Une micro-entreprise relève obligatoirement de l’impôt sur le revenu (IR)
Un micro-entrepreneur est, en pratique, un chef d’entreprise qui exerce son activité sous le statut juridique de l’entreprise individuelle (ou de l’entreprise unipersonnelle à responsabilité limitée – EURL) et qui a opté pour le régime fiscal de la micro-entreprise. L’option pour le régime micro-entreprise suppose que l’entreprise soit soumise à l’impôt sur le revenu (IR).
Le régime applicable à l’entreprise dépend de la nature de son activité. On distingue 3 régimes :
- Le micro-BIC (bénéfices industriels et commerciaux) pour les commerçants et les artisans,
- Le micro-BNC (bénéfices non-commerciaux) pour les professionnels libéraux,
- Et le micro-BA (bénéfices agricoles) pour les agriculteurs et assimilés.
Par conséquent, une micro-entreprise ne peut pas demander à se placer sous le régime de l’impôt sur les sociétés (IS). Elle relève obligatoirement de l’IR, et plus particulièrement du régime micro-BIC, micro-BNC ou micro-BA. L’option pour l’impôt sur les sociétés (IS) reste toutefois possible, mais elle a pour impact de faire changer le type d’entreprise. Cette dernière ne sera plus une micro-entreprise, mais une EURL ou une « entreprise individuelle assimilée à une EURL » (voir -ci-dessous).
Une micro-entreprise peut opter pour l’impôt sur les sociétés (IS)
Conditions requises pour opter pour l’IS
La micro-entreprise n’est pas un statut juridique mais un régime fiscal/social caractérisé par un mode simplifié de calcul et de recouvrement des cotisations et impôts.
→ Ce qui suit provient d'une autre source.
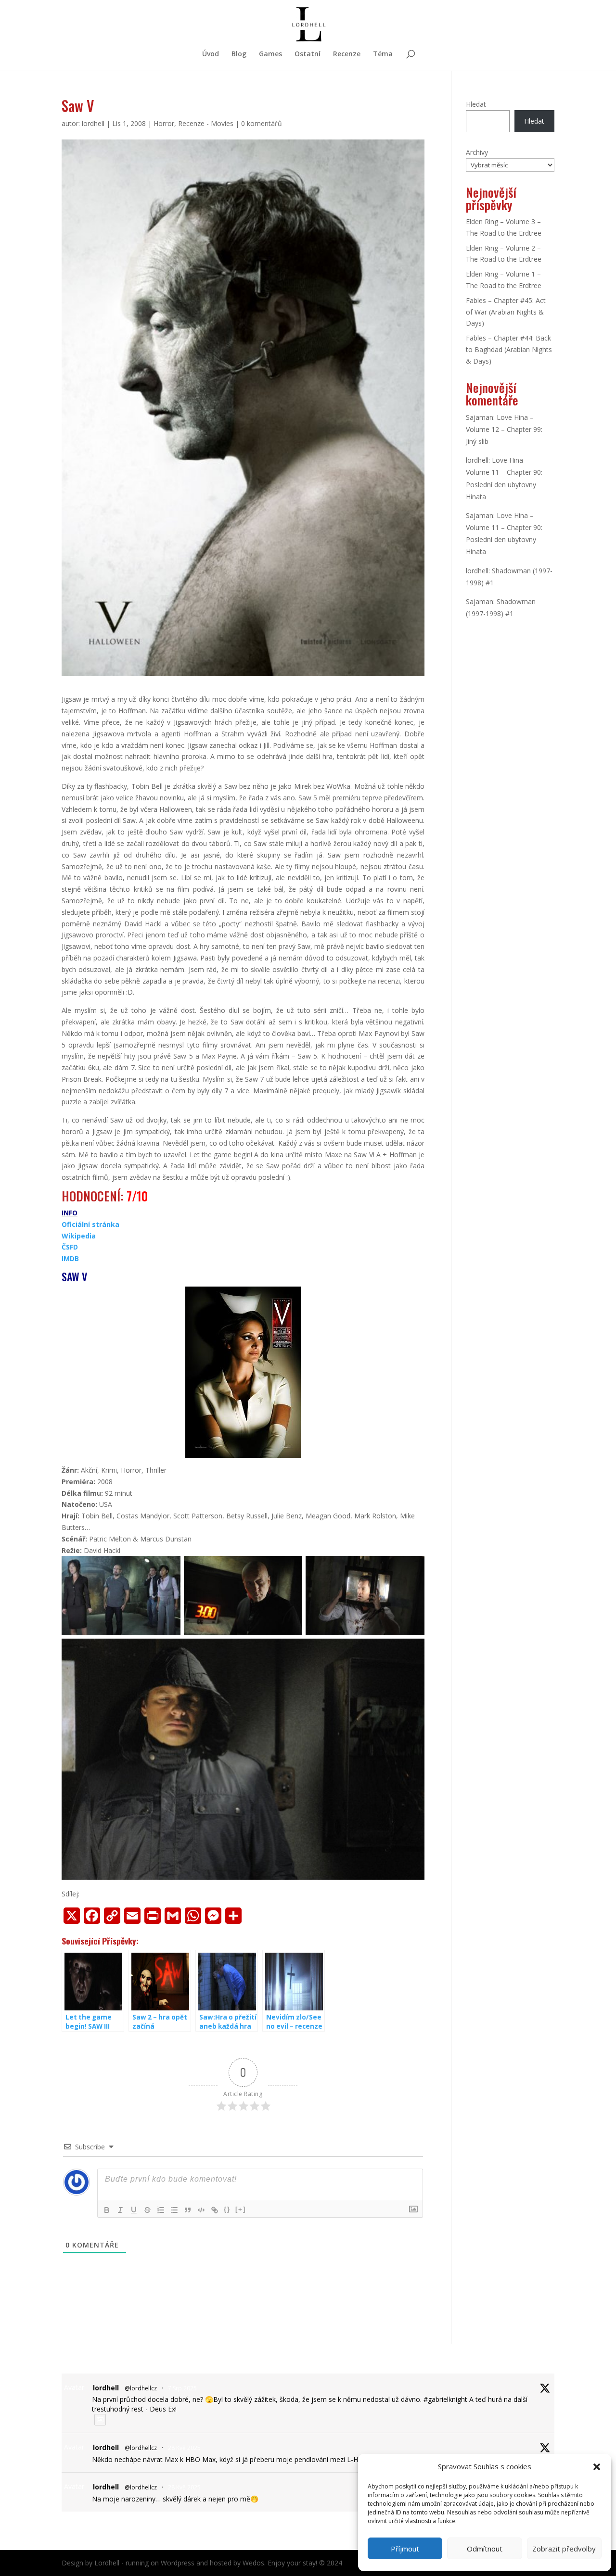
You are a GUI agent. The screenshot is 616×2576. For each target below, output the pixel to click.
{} (227, 2209)
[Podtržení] (134, 2210)
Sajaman (479, 417)
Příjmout (405, 2548)
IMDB (70, 1258)
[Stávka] (147, 2210)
Comme indiqué ci-dessus, deux statuts juridiques peuvent opter pour le régime micro-entreprise : l’entreprise individuelle (EI) et l’EURL (il s’agit, en réalité, d’une SARL à associé unique).
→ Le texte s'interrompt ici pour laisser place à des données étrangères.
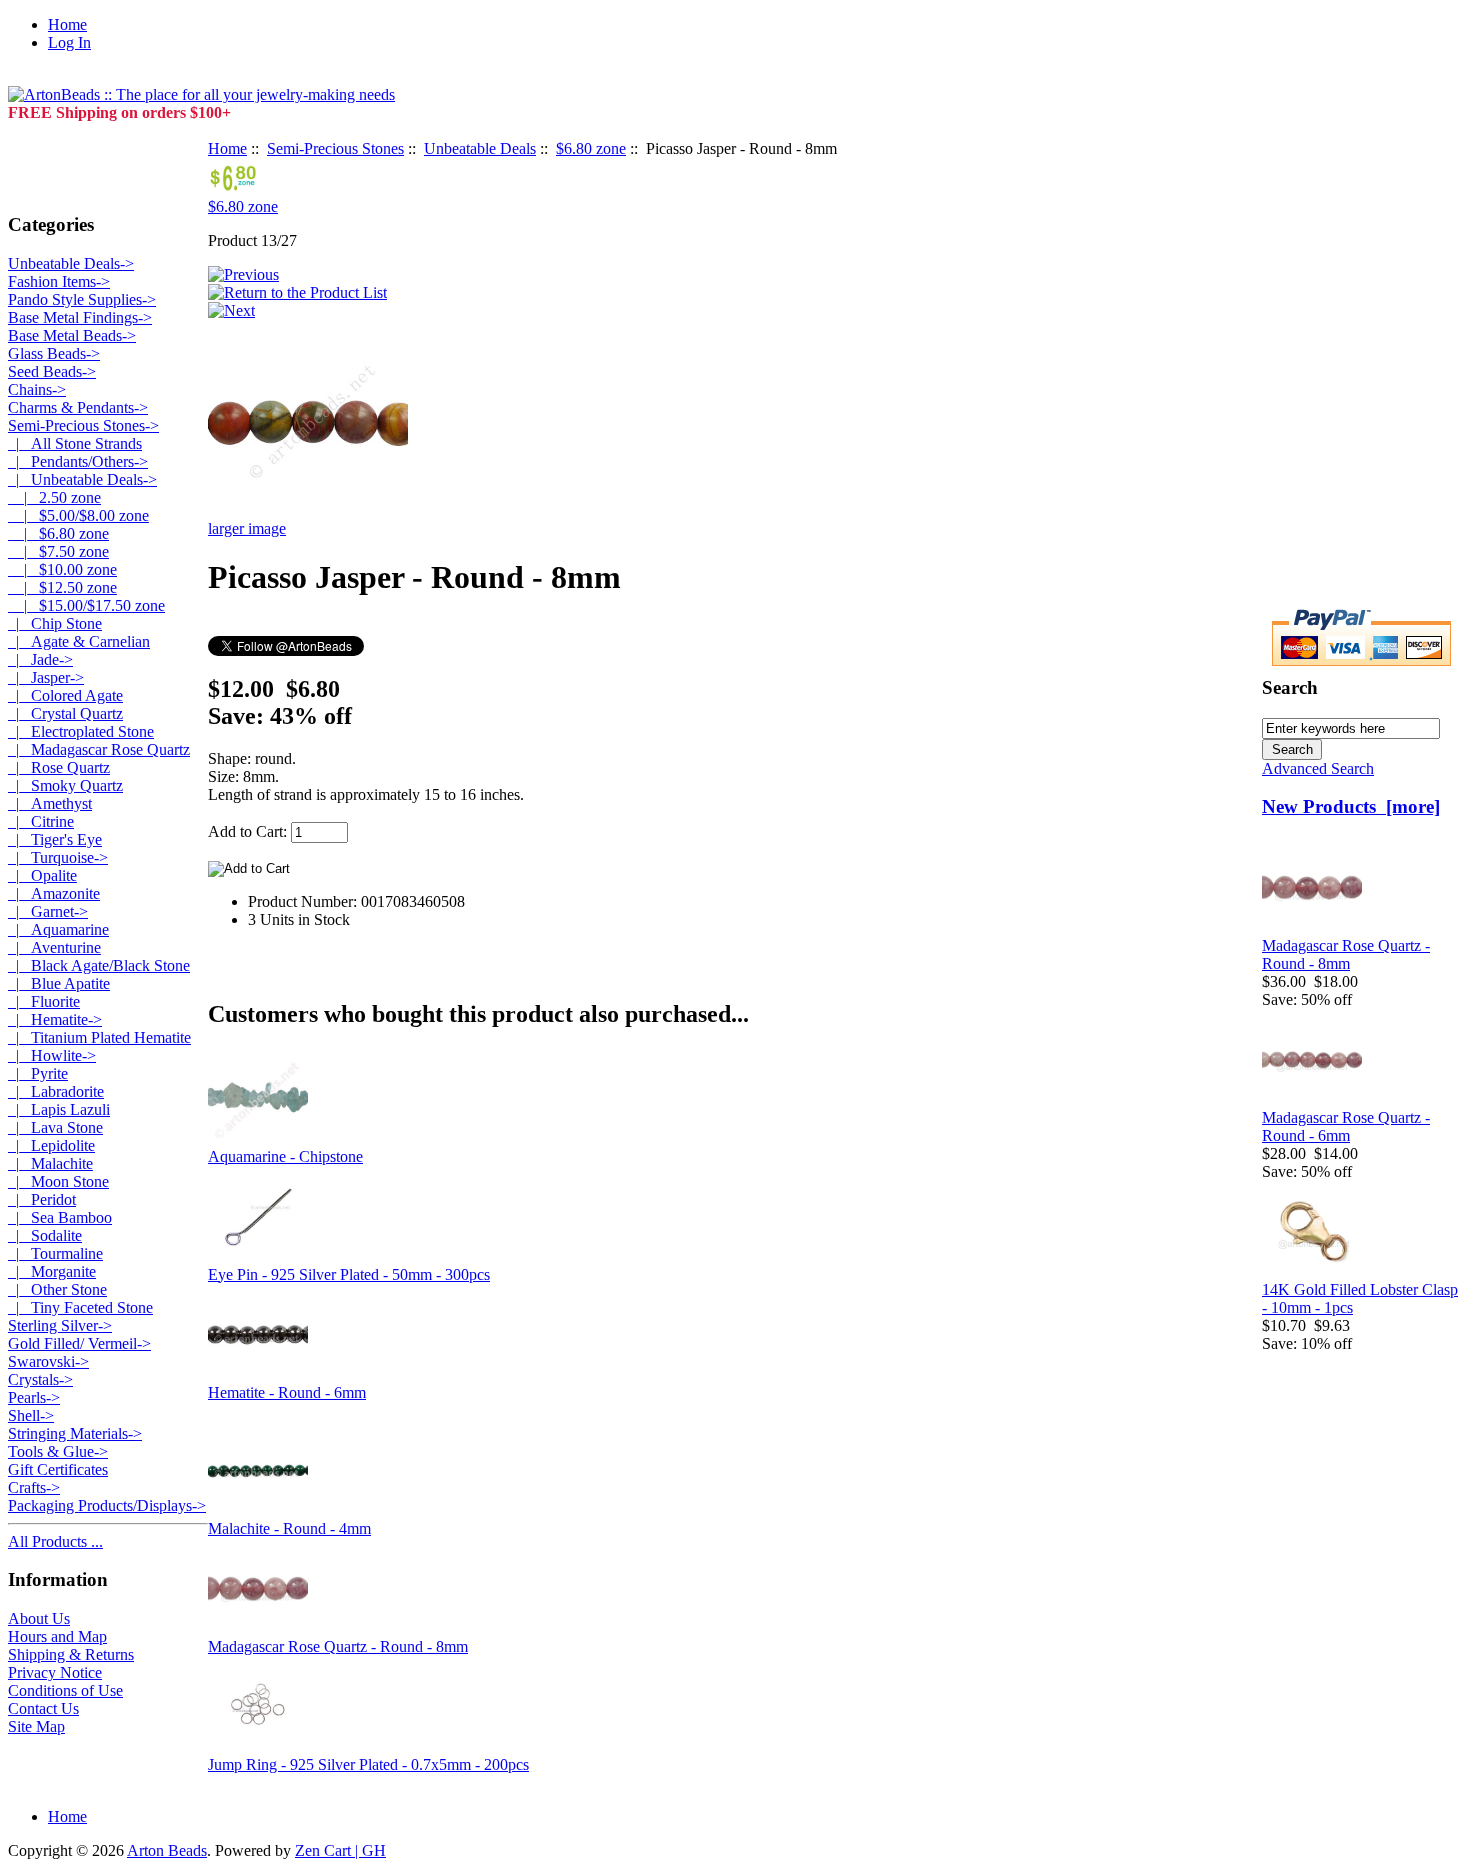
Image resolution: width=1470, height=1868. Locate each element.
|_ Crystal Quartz (65, 713)
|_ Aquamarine (58, 929)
Cela dit, ces formes d’entreprises ont, indépendamment du recours au régime micro, la possibilité d’opter pour l’impôt sur les sociétés (IS), sous certaines conditions. L’entreprise individuelle devait, jusqu’il y a peu, d’abord opter pour un régime réel d’imposition, pour ensuite demander son imposition à l’IS.
Dorénavant, les règles sont plus simples. Une entreprise individuelle peut opter pour l’IS – et donc sortir du régime micro-entreprise – en demandant son assimilation à une EURL (ou à une EARL pour les activités agricoles). Pour cela, l’entrepreneur doit adresser une notification au service des impôts des entreprises (SIE) dont il dépend. Il doit y préciser le nom et l’adresse de l’entreprise individuelle, ainsi que ses nom et prénom et son adresse. La date limite de l’option est la fin du troisième mois de l’exercice comptable.
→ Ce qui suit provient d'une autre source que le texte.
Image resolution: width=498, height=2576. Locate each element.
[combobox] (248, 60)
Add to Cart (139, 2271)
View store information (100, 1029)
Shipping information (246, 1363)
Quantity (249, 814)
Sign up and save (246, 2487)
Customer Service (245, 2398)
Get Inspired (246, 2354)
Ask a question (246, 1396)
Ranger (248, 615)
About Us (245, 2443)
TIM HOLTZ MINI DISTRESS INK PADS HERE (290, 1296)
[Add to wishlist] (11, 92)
L’option pour l’assimilation à une EURL (ou à une EARL) entraîne automatiquement l’option pour l’assujettissement à l’impôt sur les sociétés. La première option est irrévocable ; ce qui signifie que l’entrepreneur ne peut plus faire machine arrière et redevenir une entreprise individuelle. La deuxième option est, quant à elle, révocable. En cas de renonciation à l’IS, l’entrepreneur peut bénéficier, une nouvelle fois, du régime micro-entreprise s’il remplit les conditions prévues pour cela.
Conséquences de l’option pour l’IS
L’option pour l’IS a de très nombreuses conséquences pour l’entreprise. Tout d’abord, elle génère, en principe, les mêmes effets qu’une cessation d’activité. Les bénéfices en sursis d’imposition et les plus-values latentes font l’objet d’une imposition immédiate, sauf si certaines conditions sont réunies.
Ensuite, l’option pour l’IS entraîne l’application des règles des bénéfices industriels et commerciaux (et plus précisément de l’IS) pour le calcul et l’imposition du résultat. Cela a plusieurs impacts :
- Les charges deviennent déductibles du résultat fiscal imposable (y compris les rémunérations de l’entrepreneur et les charges sociales afférentes) ;
- Parallèlement, les rémunérations déduites deviennent imposables entre les mains de l’entrepreneur, au barème progressif de l’impôt sur le revenu ;
- L’impôt sur les bénéfices, payé directement par l’entreprise, représente un pourcentage du résultat de 15 % (taux réduit) et/ou de 25 % (taux normal).